■ ABOUT THIS EXERCISE
Show all the lines in the data below that include the word "agent".
[TASK DATA Boundary: Start]
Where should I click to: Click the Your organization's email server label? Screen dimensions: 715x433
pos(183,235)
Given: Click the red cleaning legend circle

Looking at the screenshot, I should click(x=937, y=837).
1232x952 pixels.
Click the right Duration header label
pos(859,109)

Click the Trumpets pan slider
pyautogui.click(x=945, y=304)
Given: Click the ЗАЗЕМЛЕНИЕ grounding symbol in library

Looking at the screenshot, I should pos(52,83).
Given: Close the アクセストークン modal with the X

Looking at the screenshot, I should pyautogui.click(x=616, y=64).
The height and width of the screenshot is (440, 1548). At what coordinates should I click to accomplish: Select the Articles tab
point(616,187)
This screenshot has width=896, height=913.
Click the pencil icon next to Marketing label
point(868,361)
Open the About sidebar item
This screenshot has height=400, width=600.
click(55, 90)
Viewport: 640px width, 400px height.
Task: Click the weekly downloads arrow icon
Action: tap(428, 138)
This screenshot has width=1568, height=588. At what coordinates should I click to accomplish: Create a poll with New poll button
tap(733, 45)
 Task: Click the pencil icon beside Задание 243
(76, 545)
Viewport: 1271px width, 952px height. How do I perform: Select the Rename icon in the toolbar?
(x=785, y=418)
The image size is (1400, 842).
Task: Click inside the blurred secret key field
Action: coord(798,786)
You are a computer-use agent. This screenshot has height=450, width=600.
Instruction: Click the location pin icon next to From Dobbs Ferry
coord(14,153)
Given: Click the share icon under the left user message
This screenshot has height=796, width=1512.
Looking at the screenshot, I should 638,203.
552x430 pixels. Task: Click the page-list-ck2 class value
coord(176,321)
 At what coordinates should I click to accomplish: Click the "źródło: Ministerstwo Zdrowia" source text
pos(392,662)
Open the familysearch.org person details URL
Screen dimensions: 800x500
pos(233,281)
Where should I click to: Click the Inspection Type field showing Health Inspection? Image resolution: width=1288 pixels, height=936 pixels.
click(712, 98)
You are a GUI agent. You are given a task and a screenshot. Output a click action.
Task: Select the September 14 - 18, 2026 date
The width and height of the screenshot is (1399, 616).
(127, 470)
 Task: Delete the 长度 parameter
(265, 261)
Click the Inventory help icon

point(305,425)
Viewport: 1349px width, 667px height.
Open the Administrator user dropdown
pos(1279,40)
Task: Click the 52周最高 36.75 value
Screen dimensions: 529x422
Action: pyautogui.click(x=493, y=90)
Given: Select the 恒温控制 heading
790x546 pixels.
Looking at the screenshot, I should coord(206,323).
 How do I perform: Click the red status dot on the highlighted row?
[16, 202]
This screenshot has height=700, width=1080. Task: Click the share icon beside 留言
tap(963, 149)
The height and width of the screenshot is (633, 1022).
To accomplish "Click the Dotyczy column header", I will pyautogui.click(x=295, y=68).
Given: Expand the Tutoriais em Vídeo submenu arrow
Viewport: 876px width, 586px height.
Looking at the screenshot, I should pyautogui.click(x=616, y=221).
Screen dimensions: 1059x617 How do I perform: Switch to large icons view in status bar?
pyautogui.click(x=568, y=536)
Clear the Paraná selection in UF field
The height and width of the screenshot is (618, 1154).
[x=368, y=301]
[TASK DATA Boundary: End]
■ YOUR RESPONSE
You are a computer-use agent. This screenshot has height=450, width=600.
You are a GUI agent. You are given a task and a screenshot. Output a click action.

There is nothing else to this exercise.